After a friend died by suicide, Reuter started CU’s chapter of Active Minds, the national organization that promotes mental health for young adults. Like Muriithi, she was one of the top five student leaders for 2020–21.
Reuter believes her leadership training and experience at CU will help her standout when she competes for jobs and medical school admission.
“Everyone who applies will have a great resume and be decently smart,” she said. “But what ends up differentiating people is whether they can have conversations and help others feel comfortable. I’ve met some really impressive doctors in the field, and the thing I’ve taken away is how compassionate they are and how comfortable others are in their presence. To me, that’s really an art.”
Leading the way to change
Whether leadership is considered an art or a science, everyone agrees that the future requires leaders who have more than technical skills for their field.

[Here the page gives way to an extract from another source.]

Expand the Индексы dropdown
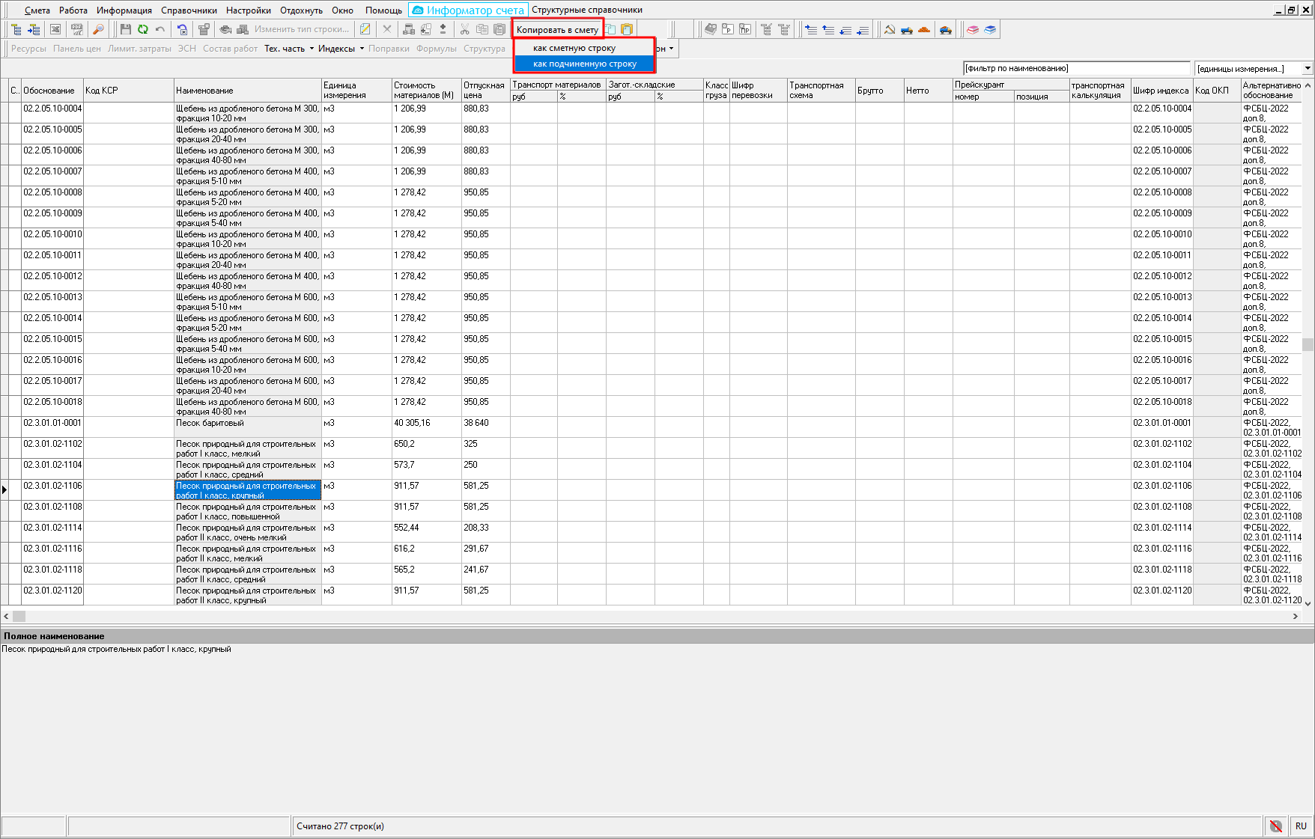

Brooks says they’ll need the intellectual grounding to grapple with fundamental human problems. So, he wants all leadership students to “think through the great question Aristotle first asked: ‘What is good for man?’”
But there’s more, said Muriithi, who plans to continue fostering the growth of future leaders within the Kenyan community in Colorado. He believes leaders will need to see the world as a diverse community whose problems cannot be solved alone.
“In the Kenyan community, one of our big mottos is, ‘It takes a village to raise a child.’ That influenced me a lot growing up,” he said. “Leadership is about how you live your life and carry yourself on a daily basis.”
“Our generation is more progressive, and we’re change-makers,” he said. “When we look to the past, we see that the top-down method hasn’t worked, sowe want to do things a different way — to make our future and the future for our children better.”